Assim comportam-se antigas nações que possuem suas próprias formas políticas, sociais e religiosas. Como poderá o Peru, desta forma, que ainda não cumpriu seu processo de formação nacional, exilar-se das ideias e emoções europeias? Um povo com vontade de renovação e de crescimento não pode se enclausurar. As relações internacionais da inteligência têm que ser pela força, livres. Nenhuma ideia que frutifica, nenhuma ideia que aclimatize é uma ideia exótica. A propagação de uma ideia não é culpa ou mérito de seus afirmadores, é culpa ou mérito da história. Não é romântico tentar adaptar o Peru a uma nova realidade, mas, romântico é querer negar esta realidade acusando-a de concomitâncias com a realidade estrangeira. Um ilustre sociólogo disse uma vez que nestes povos sul-americanos falta “atmosfera de ideias”. Seria tolice diminuir ainda mais esta atmosfera com a perseguição das ideias que atualmente fecundam a história humana, e se misticamente, gandhianamente, desejamos nos separar e nos desvincular da “satânica civilização europeia”, como Gandhi a chama, devemos fechar nossos limites não apenas às suas teorias, mas, também às suas máquinas, a fim de retornar aos costumes e aos ritos incas. Nenhum nacionalista crioulo aceitaria, seguramente, esta extrema consequência de seu jingoísmo.(2) Porque aqui, o nacionalismo não brota da terra e nem brota da raça, o nacionalismo extremista é a única ideia realmente exótica e estrangeira que é defendida aqui e como um estranho ou um exótico, tem poucas chances de se espalhar no conglomerado nacional.

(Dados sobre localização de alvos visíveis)
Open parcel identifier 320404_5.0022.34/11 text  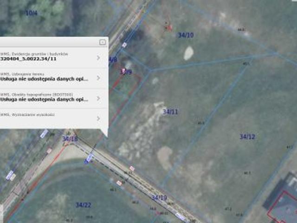(x=29, y=59)
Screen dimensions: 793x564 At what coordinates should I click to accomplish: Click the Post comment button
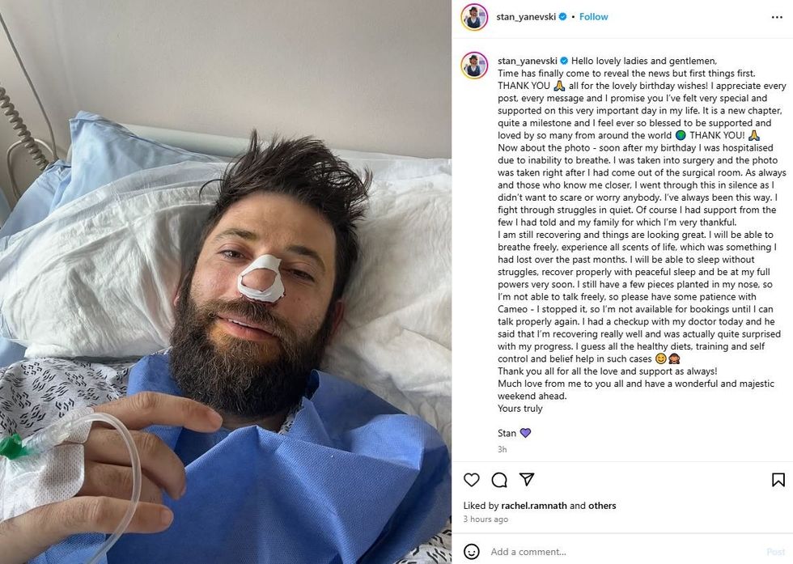click(776, 552)
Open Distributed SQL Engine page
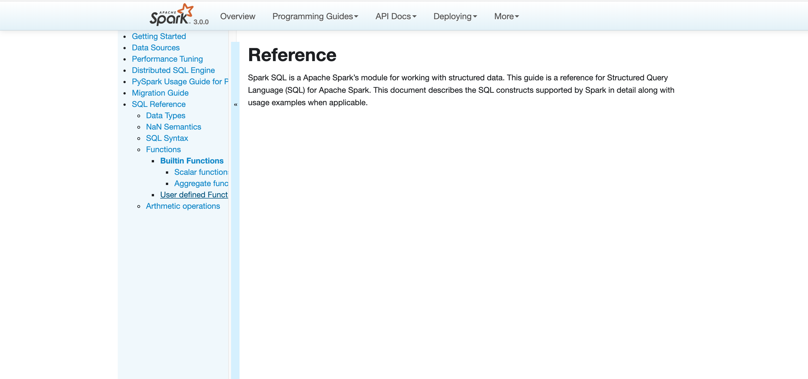 [173, 70]
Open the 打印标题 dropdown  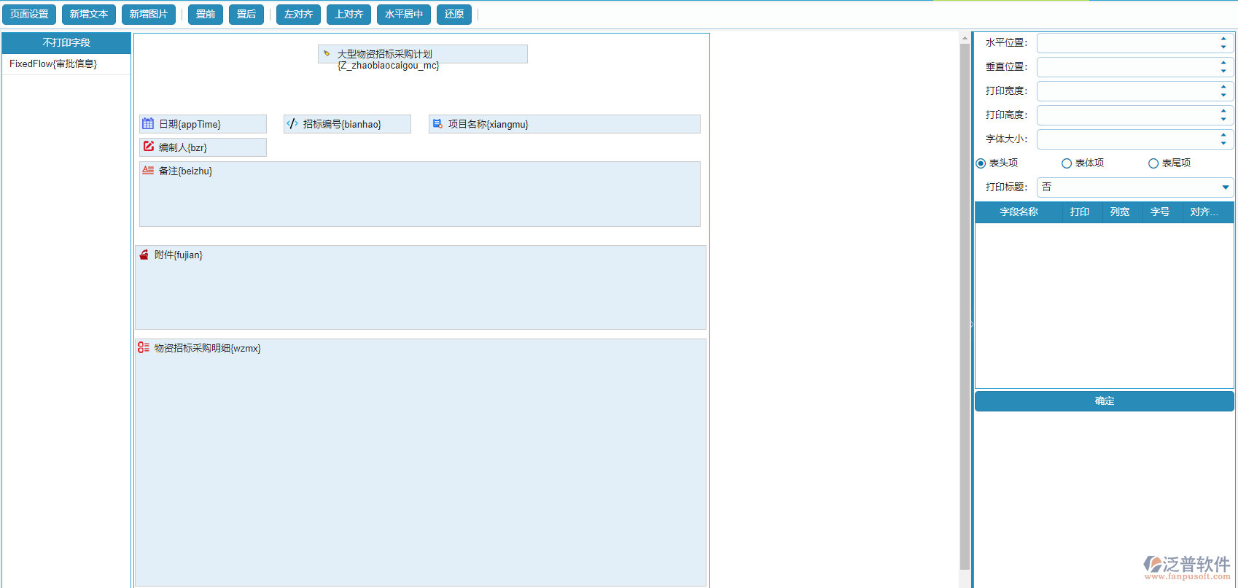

▶ **Problema proposto**
Reescreva em forma de lista, de modo mais conciso, o parágrafo do texto fornecido que começa com "Assim comportam-se antigas nações", mantendo seus fatos principais.

▶ **Solução redigida**
- Antigas nações com formas políticas, sociais e religiosas próprias comportam-se assim. O Peru, que ainda não concluiu sua formação nacional, não pode se isolar das ideias e emoções europeias.
- Um povo que deseja renovar-se e crescer não pode se enclausurar. As relações internacionais da inteligência devem ser livres.
- Nenhuma ideia que frutifica ou se aclimata é exótica. Sua propagação é culpa ou mérito da história, não de quem a afirma.
- Romântico não é tentar adaptar o Peru a uma nova realidade. Romântico é negá-la por suas coincidências com a realidade estrangeira.
- Segundo um sociólogo, falta "atmosfera de ideias" aos povos sul-americanos. Perseguir as ideias que hoje fecundam a história a reduziria ainda mais.
- Afastar-se da "satânica civilização europeia", como diz Gandhi, exigiria recusar também suas máquinas e voltar aos costumes e ritos incas. Nenhum nacionalista crioulo aceitaria essa consequência.
- No país, o nacionalismo não brota da terra nem da raça. O nacionalismo extremista é a única ideia realmente exótica e estrangeira ali defendida e tem poucas chances de se espalhar.